Патриархальная семья представляла собой уменьшенную копию общины. В составной семье воспроизводились патриархальные отношения с присущим им авторитаризмом и общностью имущества двора. Здесь отношения строились на безоговорочном подчинении младших членов семьи старшим, а власть хозяина над домочадцами была абсолютной. В жизни неразделенных семей наглядно прослеживалась преемственность поколений, непосредственность в передачи опыта от отцов к детям. Глава двора стремился оградить семейную повседневность от всего, что могло бы нарушить привычный уклад, изменить традиции, ослабить его власть. Поэтому домохозяин в такой семье противился обучению своих детей, неохотно отпускал сыновей в дальний промысел, старался не допустить выдела [3, с. 190].
В силу развития товарно-денежных отношений в российской деревне, ослабления патриархальных устоев сельского быта, роста крестьянского индивидуа-
лизма происходил процесс численного роста малых семей, которые и стали к началу ХХ в. главной формой семейной организации русского крестьянства. Глубинные изменения, связанные с модернизацией традиционного общества, вызвали к жизни тенденцию дробления крестьянских дворов. Деревню, образно говоря, захлестнула волна семейных разделов. Этот процесс, имевший объективную природу, продолжался с начала 1880-х по конец 1920-х гг. и привел к тому, что патриархальная семья уступила место семье нуклеарной. В контексте поставленной проблемы эти перемены в жизни русского села носили принципиальный характер.
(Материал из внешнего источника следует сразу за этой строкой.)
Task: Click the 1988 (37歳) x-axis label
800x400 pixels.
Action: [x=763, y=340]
Большая патриархальная семья постепенно уходила в прошлое. Благочинный Щацкого округа в рапорте, направленном в Тамбовскую духовную консисторию (1894 г.), сообщал, что «теперь редко можно встретить семью из трех-четырех братьев» [6, Ф. 181, Оп. 1, Д. 1835, Л. 576]. «Ныне перевелись семьи в 20-30 человек, состоящих из деда, его 3-4 сыновей, внучат и правнучат», - с сожалением признавал священник И. Покровский, автор монографического описания с. Раево Моршанского уезда Тамбовской губернии [20, с. 1357]. Корреспонденты Этнографического бюро князя В.Н. Тенишева также были единодушны в своих утверждениях о том, что «больших семей мало», «семьи преимущественно малые» и т. п. [4, с. 181].
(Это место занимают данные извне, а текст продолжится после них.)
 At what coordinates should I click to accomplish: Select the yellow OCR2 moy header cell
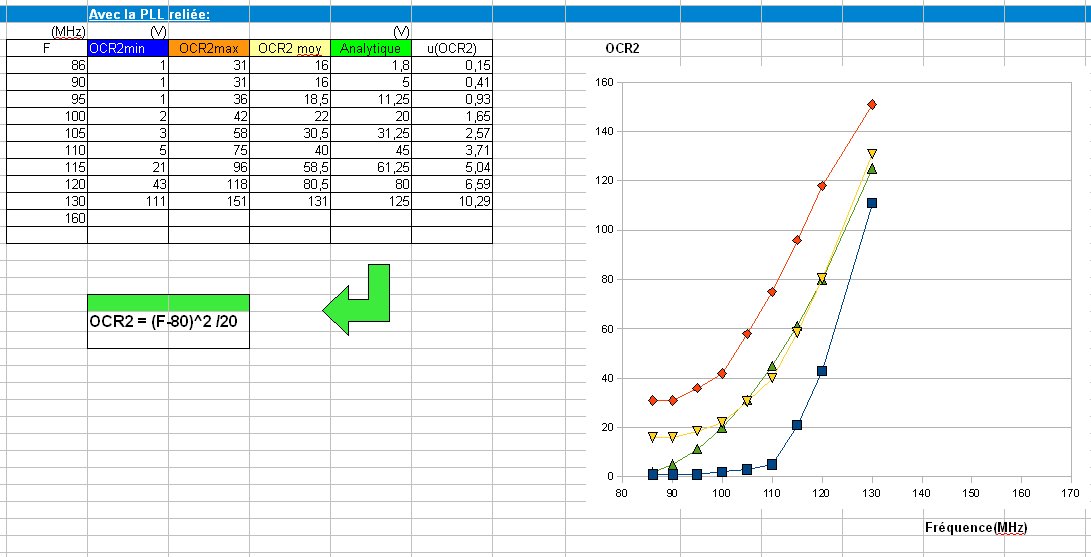point(289,48)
Одна из причин семейных разделов проистекала из самого характера общинного землепользования. Периодические земельные переделы провоцировали процесс дробления крестьянских хозяйств. На эту закономерность обратили внимания специалисты из земского отдела МВД, авторы аналитического доклада «Исторический очерк законодательства о семейных разделах (1861-1905 гг.)». В нем говорилось: «Наблюдается прямая зависимость: чем чаще переделы, тем сильнее семейные разделы. Это объясняется тем, что при переделах земля разверстывается и на неотделенных членов семьи. Считая эту землю своей, а не отцовскою, сыновья при первой же возможности стараются выделить ее в особое хозяйство, обыкновенно довольно слабое, так как у них нет достаточной рабочей силы и необходимого инвентаря» [16]. Анализ данного документа и подготовительных материалов к нему дает основание сделать вывод о достоверности данного вида источника. Стремление сыновей выйти из-под опеки отца-домохозяина было вполне закономерным. В жизнь вступало новое поколение крестьян, которое в отличие от своих предшественников не испытывало особого пиетета перед традиционными установлениями.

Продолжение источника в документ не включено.